All possible plots by major authors (2020)

Overall reaction to the piece

  • Many commenters found the “all possible plots” concept very funny, pithy, and surprisingly accurate.
  • Some called out specific entries as making them laugh out loud or wheeze, appreciating the concise skewering of genres and literary reputations.
  • Others noted that the pieces read like decent flash fiction rather than pure criticism.

Debates about how fair the caricatures are

  • Several people argued certain authors were misrepresented or oversimplified (e.g., one whose books are seen as relentlessly bleak was defended as more complex or even enjoyable).
  • Some felt the portrayals of humorists and “light” writers were too narrow, ignoring large parts of their oeuvre.
  • The treatment of one blockbuster thriller writer drew extended joking, but also some genuine enjoyment of their books “as dumb fun.”
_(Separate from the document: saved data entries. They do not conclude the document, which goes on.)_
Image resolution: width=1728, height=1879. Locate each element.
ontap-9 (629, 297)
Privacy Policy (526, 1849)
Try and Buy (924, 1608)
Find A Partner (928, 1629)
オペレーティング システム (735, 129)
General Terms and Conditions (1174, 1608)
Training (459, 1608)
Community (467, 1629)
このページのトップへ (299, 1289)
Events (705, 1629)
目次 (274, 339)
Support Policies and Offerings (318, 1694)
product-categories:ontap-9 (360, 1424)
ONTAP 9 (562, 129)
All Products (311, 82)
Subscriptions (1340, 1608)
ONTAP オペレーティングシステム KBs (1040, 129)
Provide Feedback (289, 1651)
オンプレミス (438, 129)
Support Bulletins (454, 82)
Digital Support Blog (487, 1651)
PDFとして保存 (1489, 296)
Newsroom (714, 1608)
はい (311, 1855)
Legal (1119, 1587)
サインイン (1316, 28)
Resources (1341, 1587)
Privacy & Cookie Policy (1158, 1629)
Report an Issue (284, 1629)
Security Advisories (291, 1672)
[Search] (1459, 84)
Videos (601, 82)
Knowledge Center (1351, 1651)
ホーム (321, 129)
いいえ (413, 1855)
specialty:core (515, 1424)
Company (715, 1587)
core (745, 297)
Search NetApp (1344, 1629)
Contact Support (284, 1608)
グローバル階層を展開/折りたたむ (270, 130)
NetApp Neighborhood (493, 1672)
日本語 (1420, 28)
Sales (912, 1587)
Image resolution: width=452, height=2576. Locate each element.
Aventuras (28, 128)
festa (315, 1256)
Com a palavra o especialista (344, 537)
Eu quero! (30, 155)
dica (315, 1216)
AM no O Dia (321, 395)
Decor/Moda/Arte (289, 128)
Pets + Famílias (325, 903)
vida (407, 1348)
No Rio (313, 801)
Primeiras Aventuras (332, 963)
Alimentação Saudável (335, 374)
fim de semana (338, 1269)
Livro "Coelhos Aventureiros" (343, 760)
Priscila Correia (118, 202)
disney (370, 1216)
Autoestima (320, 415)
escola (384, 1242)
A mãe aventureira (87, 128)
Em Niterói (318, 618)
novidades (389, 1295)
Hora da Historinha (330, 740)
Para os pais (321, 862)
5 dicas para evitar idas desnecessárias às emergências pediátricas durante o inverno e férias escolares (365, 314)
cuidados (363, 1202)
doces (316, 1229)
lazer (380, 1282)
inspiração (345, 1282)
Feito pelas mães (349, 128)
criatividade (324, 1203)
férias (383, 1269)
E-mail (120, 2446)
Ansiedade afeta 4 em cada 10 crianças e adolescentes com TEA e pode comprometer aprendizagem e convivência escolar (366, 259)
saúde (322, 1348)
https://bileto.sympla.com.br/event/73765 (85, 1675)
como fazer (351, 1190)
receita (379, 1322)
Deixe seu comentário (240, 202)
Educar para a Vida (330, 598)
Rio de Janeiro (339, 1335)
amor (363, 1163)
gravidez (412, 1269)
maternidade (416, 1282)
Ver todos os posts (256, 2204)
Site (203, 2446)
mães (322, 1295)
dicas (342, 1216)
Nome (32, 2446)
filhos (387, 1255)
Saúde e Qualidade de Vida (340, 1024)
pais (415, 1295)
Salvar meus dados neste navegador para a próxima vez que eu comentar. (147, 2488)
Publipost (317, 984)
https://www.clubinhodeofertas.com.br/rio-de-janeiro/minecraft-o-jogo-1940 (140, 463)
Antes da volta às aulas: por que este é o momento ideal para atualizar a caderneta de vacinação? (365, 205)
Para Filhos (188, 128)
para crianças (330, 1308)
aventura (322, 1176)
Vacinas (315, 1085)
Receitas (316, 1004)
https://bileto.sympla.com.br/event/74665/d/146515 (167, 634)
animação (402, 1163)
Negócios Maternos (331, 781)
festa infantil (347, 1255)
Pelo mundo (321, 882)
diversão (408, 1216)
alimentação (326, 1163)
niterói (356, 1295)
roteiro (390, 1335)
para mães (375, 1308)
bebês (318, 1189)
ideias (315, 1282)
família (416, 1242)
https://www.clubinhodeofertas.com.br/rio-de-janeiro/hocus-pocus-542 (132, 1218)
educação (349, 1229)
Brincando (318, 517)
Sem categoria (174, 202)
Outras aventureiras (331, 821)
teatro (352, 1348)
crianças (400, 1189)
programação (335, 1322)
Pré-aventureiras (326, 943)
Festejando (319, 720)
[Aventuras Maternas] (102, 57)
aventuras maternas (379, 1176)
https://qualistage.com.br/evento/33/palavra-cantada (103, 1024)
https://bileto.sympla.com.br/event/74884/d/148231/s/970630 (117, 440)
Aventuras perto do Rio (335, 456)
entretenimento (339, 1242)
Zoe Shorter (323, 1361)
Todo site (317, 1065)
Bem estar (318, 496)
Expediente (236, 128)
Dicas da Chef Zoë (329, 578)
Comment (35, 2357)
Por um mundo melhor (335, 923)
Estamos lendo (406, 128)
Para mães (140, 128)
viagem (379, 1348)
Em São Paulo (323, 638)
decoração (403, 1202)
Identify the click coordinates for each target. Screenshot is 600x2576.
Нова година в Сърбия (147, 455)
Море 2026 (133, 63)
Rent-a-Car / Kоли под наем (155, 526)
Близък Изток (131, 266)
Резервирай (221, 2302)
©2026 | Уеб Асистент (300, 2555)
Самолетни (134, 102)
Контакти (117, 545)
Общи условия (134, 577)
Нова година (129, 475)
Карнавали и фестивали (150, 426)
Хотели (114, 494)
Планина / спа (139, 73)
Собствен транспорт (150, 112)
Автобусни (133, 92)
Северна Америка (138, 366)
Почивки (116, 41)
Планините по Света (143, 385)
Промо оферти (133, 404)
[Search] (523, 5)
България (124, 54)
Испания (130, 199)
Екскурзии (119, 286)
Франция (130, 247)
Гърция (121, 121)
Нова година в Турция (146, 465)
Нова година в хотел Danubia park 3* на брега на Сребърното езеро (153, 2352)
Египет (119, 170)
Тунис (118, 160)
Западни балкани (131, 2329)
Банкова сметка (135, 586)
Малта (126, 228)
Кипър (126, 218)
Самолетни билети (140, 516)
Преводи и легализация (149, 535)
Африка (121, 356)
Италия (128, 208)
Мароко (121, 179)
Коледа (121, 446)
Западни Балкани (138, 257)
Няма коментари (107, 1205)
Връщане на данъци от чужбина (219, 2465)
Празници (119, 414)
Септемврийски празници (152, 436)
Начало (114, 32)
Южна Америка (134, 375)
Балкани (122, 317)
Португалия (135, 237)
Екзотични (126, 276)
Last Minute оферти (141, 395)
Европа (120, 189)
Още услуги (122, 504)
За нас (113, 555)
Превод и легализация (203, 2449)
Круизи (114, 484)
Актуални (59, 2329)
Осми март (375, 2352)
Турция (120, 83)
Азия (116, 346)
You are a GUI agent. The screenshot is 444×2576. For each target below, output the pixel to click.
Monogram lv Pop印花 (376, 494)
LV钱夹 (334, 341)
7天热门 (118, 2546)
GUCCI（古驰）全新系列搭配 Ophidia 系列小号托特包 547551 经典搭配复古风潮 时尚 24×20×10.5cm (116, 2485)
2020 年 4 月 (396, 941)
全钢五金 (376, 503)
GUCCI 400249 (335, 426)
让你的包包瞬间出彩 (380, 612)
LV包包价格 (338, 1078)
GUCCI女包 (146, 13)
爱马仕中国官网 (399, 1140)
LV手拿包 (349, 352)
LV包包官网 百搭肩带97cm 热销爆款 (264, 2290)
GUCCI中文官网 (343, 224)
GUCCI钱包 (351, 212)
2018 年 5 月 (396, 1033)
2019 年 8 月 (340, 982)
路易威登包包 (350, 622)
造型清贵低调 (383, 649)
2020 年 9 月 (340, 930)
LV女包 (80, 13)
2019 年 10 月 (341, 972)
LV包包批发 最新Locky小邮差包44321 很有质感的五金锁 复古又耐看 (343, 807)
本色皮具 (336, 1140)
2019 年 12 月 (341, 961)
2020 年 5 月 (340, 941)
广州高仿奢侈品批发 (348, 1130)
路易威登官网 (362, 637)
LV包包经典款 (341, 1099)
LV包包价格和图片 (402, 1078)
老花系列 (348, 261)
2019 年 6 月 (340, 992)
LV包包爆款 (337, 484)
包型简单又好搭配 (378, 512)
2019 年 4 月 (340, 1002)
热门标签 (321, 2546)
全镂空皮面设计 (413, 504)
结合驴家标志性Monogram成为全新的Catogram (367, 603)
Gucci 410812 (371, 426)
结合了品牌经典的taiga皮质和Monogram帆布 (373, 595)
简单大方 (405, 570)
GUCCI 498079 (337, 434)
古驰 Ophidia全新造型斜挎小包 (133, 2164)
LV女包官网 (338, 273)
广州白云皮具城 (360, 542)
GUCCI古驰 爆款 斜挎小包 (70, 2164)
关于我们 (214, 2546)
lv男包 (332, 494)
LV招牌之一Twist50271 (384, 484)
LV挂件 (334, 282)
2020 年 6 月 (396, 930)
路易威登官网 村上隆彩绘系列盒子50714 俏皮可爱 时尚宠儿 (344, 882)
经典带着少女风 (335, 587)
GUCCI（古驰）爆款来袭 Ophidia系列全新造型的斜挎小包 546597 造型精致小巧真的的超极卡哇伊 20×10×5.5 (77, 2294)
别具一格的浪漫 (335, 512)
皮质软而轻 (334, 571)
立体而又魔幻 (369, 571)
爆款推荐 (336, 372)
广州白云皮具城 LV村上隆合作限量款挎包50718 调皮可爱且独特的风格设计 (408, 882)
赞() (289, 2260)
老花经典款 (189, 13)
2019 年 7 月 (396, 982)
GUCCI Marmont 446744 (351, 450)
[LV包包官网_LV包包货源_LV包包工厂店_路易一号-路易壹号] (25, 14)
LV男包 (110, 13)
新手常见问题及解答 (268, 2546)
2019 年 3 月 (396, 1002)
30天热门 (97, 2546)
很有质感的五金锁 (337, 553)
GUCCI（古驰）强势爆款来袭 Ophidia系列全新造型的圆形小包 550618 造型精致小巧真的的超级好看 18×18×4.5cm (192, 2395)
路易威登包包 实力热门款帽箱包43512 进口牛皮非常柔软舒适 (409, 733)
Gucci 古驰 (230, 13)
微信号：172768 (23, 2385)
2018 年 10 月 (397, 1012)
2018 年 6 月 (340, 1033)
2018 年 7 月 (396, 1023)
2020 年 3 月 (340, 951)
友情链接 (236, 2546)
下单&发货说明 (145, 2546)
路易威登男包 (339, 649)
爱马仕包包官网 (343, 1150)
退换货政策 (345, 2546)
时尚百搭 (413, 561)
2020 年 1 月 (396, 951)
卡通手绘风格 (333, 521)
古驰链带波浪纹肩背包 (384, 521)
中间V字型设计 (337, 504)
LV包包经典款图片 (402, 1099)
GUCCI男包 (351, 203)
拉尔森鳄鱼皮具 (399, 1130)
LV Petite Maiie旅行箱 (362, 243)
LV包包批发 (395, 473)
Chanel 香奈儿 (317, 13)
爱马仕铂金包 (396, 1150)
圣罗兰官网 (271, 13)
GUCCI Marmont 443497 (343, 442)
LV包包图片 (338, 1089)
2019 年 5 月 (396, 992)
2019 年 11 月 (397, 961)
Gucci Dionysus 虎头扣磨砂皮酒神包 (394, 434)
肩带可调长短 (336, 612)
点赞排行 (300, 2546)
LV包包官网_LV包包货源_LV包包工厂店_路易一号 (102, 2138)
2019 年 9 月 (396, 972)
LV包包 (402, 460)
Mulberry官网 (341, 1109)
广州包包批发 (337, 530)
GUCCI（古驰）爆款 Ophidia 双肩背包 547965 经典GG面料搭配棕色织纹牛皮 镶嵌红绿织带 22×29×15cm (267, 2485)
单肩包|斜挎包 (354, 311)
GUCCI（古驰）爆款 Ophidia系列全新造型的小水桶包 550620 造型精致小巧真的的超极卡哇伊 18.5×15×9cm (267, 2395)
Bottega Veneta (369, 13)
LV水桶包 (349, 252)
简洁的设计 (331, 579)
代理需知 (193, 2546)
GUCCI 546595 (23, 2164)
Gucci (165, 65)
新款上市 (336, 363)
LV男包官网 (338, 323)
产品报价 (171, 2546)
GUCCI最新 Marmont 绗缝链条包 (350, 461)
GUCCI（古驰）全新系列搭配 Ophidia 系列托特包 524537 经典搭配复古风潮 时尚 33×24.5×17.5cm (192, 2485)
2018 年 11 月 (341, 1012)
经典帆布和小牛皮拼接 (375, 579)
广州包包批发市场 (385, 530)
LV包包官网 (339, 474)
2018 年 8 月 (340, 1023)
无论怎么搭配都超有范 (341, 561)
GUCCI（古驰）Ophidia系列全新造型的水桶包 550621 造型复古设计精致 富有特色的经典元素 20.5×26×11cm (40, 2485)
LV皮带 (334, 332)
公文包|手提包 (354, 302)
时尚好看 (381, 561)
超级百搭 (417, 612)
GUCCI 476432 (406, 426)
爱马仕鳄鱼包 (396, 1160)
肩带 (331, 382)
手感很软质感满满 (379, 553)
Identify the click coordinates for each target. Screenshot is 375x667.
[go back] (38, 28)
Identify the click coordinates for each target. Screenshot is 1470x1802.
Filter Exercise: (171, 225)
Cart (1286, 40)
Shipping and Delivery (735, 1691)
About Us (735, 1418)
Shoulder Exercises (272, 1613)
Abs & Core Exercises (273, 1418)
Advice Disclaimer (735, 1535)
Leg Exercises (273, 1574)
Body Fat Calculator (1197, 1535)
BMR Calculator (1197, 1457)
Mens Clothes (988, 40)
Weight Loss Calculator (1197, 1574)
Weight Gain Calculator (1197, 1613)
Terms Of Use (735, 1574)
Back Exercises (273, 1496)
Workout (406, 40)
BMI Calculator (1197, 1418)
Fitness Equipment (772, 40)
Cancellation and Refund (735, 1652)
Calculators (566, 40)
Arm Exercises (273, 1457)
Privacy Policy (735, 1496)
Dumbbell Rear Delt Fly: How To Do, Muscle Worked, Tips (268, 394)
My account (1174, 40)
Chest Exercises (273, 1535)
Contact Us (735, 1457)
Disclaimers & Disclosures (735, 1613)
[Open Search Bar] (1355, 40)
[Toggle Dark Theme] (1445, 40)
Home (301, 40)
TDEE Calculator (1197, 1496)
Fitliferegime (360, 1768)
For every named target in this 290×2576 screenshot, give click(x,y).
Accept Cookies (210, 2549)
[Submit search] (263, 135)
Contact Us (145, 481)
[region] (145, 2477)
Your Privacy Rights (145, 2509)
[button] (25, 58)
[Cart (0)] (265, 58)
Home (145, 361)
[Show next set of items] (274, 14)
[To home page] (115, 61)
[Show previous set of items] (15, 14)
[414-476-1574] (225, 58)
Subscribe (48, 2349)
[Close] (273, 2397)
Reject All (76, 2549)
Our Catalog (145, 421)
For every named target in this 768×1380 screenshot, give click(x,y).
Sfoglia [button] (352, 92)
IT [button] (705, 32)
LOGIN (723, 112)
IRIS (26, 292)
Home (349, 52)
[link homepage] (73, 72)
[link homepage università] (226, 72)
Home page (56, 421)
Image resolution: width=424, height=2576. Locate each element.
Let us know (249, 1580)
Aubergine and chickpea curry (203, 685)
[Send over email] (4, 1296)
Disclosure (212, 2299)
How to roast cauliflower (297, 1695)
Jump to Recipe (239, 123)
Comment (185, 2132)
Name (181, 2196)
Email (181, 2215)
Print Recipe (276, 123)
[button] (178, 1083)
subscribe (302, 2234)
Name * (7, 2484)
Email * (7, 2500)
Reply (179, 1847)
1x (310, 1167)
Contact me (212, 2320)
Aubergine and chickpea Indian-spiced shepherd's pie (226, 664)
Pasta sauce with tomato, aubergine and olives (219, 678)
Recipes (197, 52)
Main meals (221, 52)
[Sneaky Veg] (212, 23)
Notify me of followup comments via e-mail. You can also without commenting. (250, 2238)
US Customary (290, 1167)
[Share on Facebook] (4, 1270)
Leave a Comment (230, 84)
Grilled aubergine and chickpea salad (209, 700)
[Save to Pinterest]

AI-generated additions and their limits

  • One commenter tried having an AI generate similar plot summaries; a few were entertaining, but most were described as too on‑the‑nose and glib.
  • They remarked that statistical text generation tends to rush to the punchline and struggles with subtle, zoomed‑out satire.
  • Others appreciated that the AI use was clearly labeled and that its weaknesses were openly discussed.

Meta‑commentary on Hacker News and online discourse

  • Multiple subthreads parodied “every possible HN comment,” including: shallow expertise, ideological tangents, licensing nitpicks, “I didn’t read the article, but…”, and obligatory Rust mentions.
  • People linked to an old site that mocked HN posts, expressing nostalgia and doubting AI could fully match its withering personal tone.

Related resources and similar satire

  • Commenters shared links to “all possible plots” style systems, including combinatorial plot generators, trope tables, and ultra‑short “book in a minute” summaries.

Reading habits and the canon

  • Some reflected on how few of the parodied authors they had actually read, and whether that “matters.”
  • One thread debated the value of a shared canon of ~50–100 books versus diverse, individualized reading paths.

Spin‑offs beyond literature

  • A popular subthread translated the “all possible plots” idea into “all possible codebases by major programmers,” with jokes about quick hacks becoming world‑dominating standards.